Work to be completed = Copy out the records again, putting "Which spot should I click to" wherever "Where should I click to" appears and leaving every other character untouched.

Data in this exercise =
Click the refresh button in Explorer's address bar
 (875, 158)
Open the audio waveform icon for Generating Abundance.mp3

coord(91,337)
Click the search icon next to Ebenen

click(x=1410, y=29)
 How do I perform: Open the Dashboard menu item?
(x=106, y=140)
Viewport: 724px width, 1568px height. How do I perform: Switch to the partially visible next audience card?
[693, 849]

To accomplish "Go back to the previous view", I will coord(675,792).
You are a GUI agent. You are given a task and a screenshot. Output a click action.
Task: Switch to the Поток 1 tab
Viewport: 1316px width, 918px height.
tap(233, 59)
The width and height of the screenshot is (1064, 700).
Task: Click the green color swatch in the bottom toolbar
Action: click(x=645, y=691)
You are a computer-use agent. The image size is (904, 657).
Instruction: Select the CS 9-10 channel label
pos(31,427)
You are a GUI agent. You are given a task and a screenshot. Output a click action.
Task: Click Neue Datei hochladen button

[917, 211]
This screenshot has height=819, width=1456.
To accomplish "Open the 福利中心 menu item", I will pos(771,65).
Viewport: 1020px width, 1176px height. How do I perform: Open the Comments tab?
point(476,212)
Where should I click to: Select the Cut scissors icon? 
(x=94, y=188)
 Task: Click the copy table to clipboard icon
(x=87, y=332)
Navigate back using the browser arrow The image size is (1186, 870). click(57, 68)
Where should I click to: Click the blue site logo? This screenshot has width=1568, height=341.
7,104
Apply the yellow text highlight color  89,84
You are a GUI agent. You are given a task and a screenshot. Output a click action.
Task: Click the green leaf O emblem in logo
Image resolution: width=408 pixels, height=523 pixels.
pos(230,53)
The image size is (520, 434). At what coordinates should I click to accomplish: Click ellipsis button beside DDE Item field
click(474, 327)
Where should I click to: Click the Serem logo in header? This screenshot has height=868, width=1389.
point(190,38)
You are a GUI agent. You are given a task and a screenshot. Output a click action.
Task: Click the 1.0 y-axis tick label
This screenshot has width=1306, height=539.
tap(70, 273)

Answer to the problem =
Click the refresh button in Explorer's address bar
 (875, 158)
Open the audio waveform icon for Generating Abundance.mp3

coord(91,337)
Click the search icon next to Ebenen

click(x=1410, y=29)
 How do I perform: Open the Dashboard menu item?
(x=106, y=140)
Viewport: 724px width, 1568px height. How do I perform: Switch to the partially visible next audience card?
[693, 849]

To accomplish "Go back to the previous view", I will coord(675,792).
You are a GUI agent. You are given a task and a screenshot. Output a click action.
Task: Switch to the Поток 1 tab
Viewport: 1316px width, 918px height.
tap(233, 59)
The width and height of the screenshot is (1064, 700).
Task: Click the green color swatch in the bottom toolbar
Action: click(x=645, y=691)
You are a computer-use agent. The image size is (904, 657).
Instruction: Select the CS 9-10 channel label
pos(31,427)
You are a GUI agent. You are given a task and a screenshot. Output a click action.
Task: Click Neue Datei hochladen button

[917, 211]
This screenshot has height=819, width=1456.
To accomplish "Open the 福利中心 menu item", I will pos(771,65).
Viewport: 1020px width, 1176px height. How do I perform: Open the Comments tab?
point(476,212)
Which spot should I click to: Select the Cut scissors icon? 
(x=94, y=188)
 Task: Click the copy table to clipboard icon
(x=87, y=332)
Navigate back using the browser arrow The image size is (1186, 870). click(57, 68)
Which spot should I click to: Click the blue site logo? This screenshot has width=1568, height=341.
7,104
Apply the yellow text highlight color  89,84
You are a GUI agent. You are given a task and a screenshot. Output a click action.
Task: Click the green leaf O emblem in logo
Image resolution: width=408 pixels, height=523 pixels.
pos(230,53)
The image size is (520, 434). At what coordinates should I click to accomplish: Click ellipsis button beside DDE Item field
click(474, 327)
Which spot should I click to: Click the Serem logo in header? This screenshot has height=868, width=1389.
point(190,38)
You are a GUI agent. You are given a task and a screenshot. Output a click action.
Task: Click the 1.0 y-axis tick label
This screenshot has width=1306, height=539.
tap(70, 273)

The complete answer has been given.